Intelligent Monitoring

We use our system of intelligent monitoring of indicators to direct our resources to where they are most needed. Our analysts have developed this monitoring to give our inspectors a clear picture of the areas of care that need to be followed up.

Together with local information from partners and the public, this monitoring helps us to decide when, where and what to inspect.


Joint inspection reports with Ofsted

We carry out joint inspections with Ofsted. As part of each inspection, we look at the way health services provide care and treatment to people.

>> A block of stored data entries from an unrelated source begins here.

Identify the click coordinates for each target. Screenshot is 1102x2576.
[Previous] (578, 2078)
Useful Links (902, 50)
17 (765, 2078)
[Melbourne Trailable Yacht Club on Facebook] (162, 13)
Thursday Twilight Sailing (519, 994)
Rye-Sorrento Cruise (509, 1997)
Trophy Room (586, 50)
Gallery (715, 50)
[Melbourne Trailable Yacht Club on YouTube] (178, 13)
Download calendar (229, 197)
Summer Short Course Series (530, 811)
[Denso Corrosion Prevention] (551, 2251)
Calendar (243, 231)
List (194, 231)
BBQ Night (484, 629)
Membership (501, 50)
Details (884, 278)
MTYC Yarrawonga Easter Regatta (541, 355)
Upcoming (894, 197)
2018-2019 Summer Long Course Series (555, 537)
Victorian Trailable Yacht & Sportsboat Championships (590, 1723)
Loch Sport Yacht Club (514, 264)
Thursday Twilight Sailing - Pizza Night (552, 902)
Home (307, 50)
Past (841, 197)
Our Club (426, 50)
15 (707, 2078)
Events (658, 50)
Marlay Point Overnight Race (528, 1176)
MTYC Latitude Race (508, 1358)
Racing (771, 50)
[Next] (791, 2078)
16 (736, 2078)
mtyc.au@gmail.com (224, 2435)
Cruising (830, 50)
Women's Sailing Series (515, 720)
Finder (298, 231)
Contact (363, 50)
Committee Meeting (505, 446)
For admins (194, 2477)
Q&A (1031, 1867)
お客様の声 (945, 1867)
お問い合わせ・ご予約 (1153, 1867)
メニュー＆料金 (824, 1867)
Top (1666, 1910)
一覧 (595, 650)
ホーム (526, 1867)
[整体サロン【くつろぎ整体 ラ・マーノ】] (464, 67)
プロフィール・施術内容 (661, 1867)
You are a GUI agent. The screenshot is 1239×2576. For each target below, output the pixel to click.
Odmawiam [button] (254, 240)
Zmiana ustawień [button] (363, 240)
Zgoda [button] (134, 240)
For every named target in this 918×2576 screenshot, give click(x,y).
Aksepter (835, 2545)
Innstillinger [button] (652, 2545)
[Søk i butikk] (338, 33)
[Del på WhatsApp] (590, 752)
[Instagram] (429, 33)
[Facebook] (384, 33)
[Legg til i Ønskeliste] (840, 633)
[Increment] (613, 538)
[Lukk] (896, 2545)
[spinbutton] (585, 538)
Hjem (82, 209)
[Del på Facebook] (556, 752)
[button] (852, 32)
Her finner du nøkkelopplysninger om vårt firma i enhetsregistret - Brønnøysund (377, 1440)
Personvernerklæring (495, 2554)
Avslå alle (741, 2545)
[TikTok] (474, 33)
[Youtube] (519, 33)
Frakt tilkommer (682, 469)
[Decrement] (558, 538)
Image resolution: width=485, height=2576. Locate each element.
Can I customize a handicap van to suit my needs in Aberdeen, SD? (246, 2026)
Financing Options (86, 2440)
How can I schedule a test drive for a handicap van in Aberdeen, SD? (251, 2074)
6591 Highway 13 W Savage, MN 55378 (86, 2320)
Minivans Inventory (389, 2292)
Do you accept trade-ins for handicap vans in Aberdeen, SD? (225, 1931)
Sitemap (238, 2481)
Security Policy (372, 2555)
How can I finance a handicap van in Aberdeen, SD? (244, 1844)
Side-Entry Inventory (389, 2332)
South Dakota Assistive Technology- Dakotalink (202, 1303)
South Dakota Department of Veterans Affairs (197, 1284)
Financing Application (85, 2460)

Mental Health Act Commissioner reports

Each year, we visit all NHS trusts and independent providers who care for people whose rights are restricted under the Mental Health Act to monitor the care they provide and check that patients' rights are met. Immediate concerns raised by patients on those visits are discussed, if appropriate, with hospital staff.

Our Mental Health Act Commissioners may carry out a number of visits to each provider over a 12-month period, during which they talk to detained patients, staff and managers about how services are provided. In the past, we summarised themes from the visits and published an annual statement followed by the provider's response where applicable. We are looking at different ways to indicate the outcomes of our monitoring in the future.